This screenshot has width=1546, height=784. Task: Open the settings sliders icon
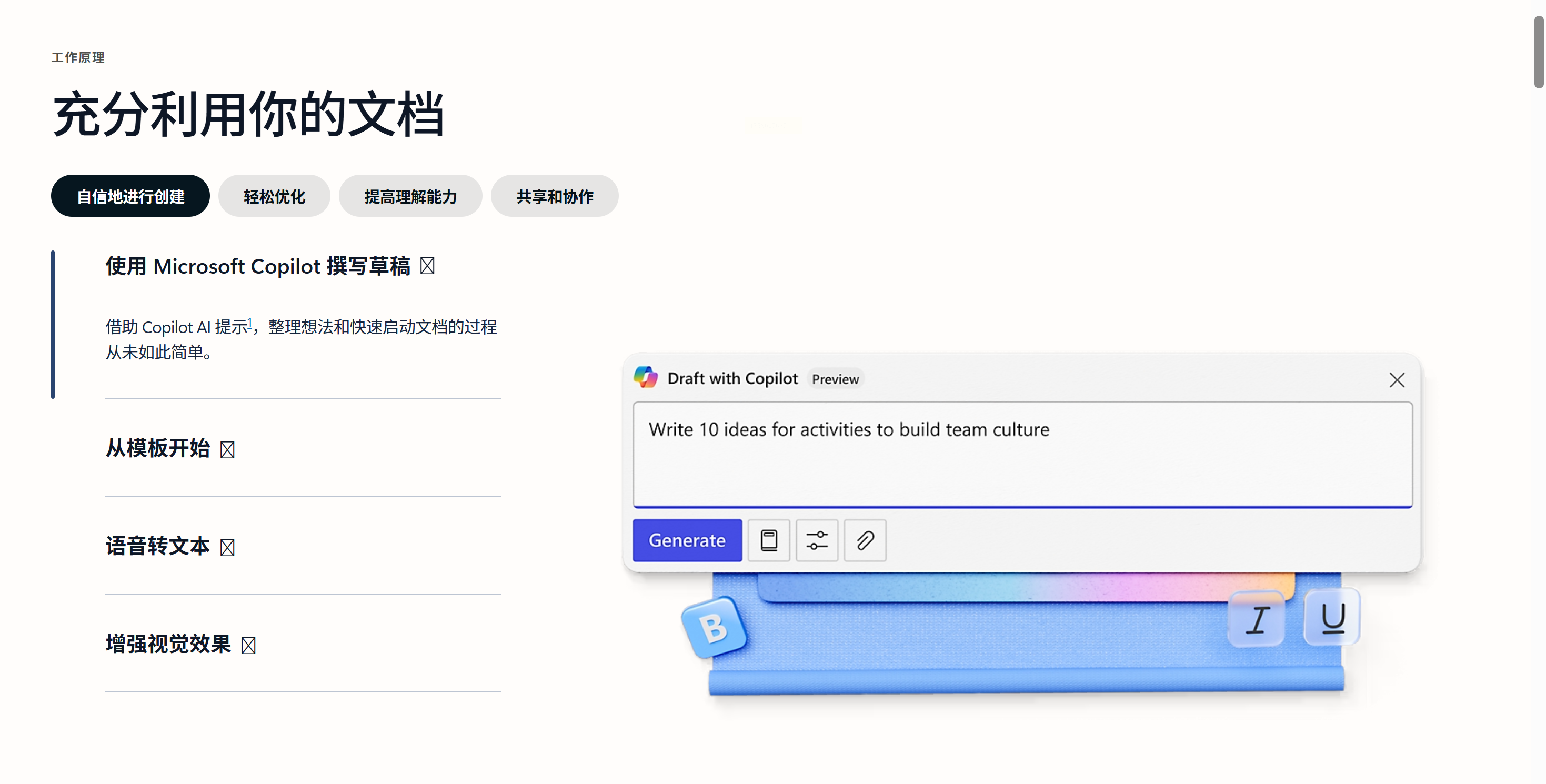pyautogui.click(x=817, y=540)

...

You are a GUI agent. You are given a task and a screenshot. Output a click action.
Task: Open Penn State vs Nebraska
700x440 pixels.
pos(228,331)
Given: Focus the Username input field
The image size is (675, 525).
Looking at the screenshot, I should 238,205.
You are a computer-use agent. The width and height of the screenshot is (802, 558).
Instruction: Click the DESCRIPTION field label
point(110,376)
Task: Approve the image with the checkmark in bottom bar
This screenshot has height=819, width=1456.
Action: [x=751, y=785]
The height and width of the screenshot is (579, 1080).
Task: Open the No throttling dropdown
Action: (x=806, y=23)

* * *

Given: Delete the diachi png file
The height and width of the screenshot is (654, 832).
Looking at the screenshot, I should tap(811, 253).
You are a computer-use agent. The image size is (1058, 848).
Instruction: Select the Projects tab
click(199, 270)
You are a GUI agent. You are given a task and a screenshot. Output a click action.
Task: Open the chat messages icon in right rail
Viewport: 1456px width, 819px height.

**Given problem**
Copy the rows exactly, starting at the line that contains "This screenshot has width=1546, height=784." and ending at the line that contains "pyautogui.click(x=817, y=540)", both included. Leave the pictures out of your answer.

**Output of the exercise**
This screenshot has width=1546, height=784. Task: Open the settings sliders icon
pyautogui.click(x=817, y=540)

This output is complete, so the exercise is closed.